━━━━━ Data to examine

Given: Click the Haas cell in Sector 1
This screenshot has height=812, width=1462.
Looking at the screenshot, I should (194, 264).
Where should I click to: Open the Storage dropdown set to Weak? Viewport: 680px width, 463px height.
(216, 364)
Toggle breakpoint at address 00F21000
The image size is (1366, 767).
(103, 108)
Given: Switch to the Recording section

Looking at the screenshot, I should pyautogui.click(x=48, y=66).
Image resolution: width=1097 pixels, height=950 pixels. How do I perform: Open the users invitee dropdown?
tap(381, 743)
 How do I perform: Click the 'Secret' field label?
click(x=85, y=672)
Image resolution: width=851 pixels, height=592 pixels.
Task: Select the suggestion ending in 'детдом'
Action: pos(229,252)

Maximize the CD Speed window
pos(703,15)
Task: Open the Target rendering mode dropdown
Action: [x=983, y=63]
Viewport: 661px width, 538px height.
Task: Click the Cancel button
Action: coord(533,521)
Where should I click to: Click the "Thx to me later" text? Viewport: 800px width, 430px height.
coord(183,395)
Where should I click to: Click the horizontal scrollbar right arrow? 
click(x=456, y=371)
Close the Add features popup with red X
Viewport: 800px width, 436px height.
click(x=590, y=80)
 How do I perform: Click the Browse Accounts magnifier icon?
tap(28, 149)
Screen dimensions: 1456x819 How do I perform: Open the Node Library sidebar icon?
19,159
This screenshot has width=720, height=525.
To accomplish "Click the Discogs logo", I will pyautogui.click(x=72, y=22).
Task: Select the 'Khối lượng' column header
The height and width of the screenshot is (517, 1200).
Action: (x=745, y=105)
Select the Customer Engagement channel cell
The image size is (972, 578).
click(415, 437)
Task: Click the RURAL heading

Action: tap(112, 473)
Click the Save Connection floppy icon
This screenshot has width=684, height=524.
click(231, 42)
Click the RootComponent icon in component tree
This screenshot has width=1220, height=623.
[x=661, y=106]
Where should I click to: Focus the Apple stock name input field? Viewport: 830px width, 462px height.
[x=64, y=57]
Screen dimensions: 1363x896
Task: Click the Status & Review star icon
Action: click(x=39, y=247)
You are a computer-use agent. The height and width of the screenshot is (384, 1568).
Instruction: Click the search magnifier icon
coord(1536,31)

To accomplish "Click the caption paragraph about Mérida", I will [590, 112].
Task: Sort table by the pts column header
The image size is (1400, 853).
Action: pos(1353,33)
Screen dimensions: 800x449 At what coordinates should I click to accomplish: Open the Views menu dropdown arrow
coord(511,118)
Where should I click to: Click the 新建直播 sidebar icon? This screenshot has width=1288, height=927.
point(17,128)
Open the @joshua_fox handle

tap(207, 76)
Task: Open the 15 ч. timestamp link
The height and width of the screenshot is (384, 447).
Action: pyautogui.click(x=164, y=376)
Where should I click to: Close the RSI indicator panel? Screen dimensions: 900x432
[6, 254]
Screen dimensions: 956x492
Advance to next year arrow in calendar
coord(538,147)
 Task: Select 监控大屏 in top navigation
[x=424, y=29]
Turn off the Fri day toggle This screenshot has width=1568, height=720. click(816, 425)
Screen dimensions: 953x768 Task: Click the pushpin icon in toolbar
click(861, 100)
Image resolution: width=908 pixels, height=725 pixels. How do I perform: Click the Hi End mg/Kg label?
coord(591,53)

━━━━━━━━━━

Task prompt>
Return every record above exactly as it appears.

Response>
Given: Click the Haas cell in Sector 1
This screenshot has height=812, width=1462.
Looking at the screenshot, I should (194, 264).
Where should I click to: Open the Storage dropdown set to Weak? Viewport: 680px width, 463px height.
(216, 364)
Toggle breakpoint at address 00F21000
The image size is (1366, 767).
(103, 108)
Given: Switch to the Recording section

Looking at the screenshot, I should pyautogui.click(x=48, y=66).
Image resolution: width=1097 pixels, height=950 pixels. How do I perform: Open the users invitee dropdown?
tap(381, 743)
 How do I perform: Click the 'Secret' field label?
click(x=85, y=672)
Image resolution: width=851 pixels, height=592 pixels.
Task: Select the suggestion ending in 'детдом'
Action: pos(229,252)

Maximize the CD Speed window
pos(703,15)
Task: Open the Target rendering mode dropdown
Action: [x=983, y=63]
Viewport: 661px width, 538px height.
Task: Click the Cancel button
Action: coord(533,521)
Where should I click to: Click the "Thx to me later" text? Viewport: 800px width, 430px height.
coord(183,395)
Where should I click to: Click the horizontal scrollbar right arrow? 
click(x=456, y=371)
Close the Add features popup with red X
Viewport: 800px width, 436px height.
click(x=590, y=80)
 How do I perform: Click the Browse Accounts magnifier icon?
tap(28, 149)
Screen dimensions: 1456x819 How do I perform: Open the Node Library sidebar icon?
19,159
This screenshot has width=720, height=525.
To accomplish "Click the Discogs logo", I will pyautogui.click(x=72, y=22).
Task: Select the 'Khối lượng' column header
The height and width of the screenshot is (517, 1200).
Action: (x=745, y=105)
Select the Customer Engagement channel cell
The image size is (972, 578).
click(415, 437)
Task: Click the RURAL heading

Action: tap(112, 473)
Click the Save Connection floppy icon
This screenshot has width=684, height=524.
click(231, 42)
Click the RootComponent icon in component tree
This screenshot has width=1220, height=623.
[x=661, y=106]
Where should I click to: Focus the Apple stock name input field? Viewport: 830px width, 462px height.
[x=64, y=57]
Screen dimensions: 1363x896
Task: Click the Status & Review star icon
Action: click(x=39, y=247)
You are a computer-use agent. The height and width of the screenshot is (384, 1568).
Instruction: Click the search magnifier icon
coord(1536,31)

To accomplish "Click the caption paragraph about Mérida", I will [590, 112].
Task: Sort table by the pts column header
The image size is (1400, 853).
Action: pos(1353,33)
Screen dimensions: 800x449 At what coordinates should I click to accomplish: Open the Views menu dropdown arrow
coord(511,118)
Where should I click to: Click the 新建直播 sidebar icon? This screenshot has width=1288, height=927.
point(17,128)
Open the @joshua_fox handle

tap(207, 76)
Task: Open the 15 ч. timestamp link
The height and width of the screenshot is (384, 447).
Action: pyautogui.click(x=164, y=376)
Where should I click to: Close the RSI indicator panel? Screen dimensions: 900x432
[6, 254]
Screen dimensions: 956x492
Advance to next year arrow in calendar
coord(538,147)
 Task: Select 监控大屏 in top navigation
[x=424, y=29]
Turn off the Fri day toggle This screenshot has width=1568, height=720. click(816, 425)
Screen dimensions: 953x768 Task: Click the pushpin icon in toolbar
click(861, 100)
Image resolution: width=908 pixels, height=725 pixels. How do I perform: Click the Hi End mg/Kg label?
coord(591,53)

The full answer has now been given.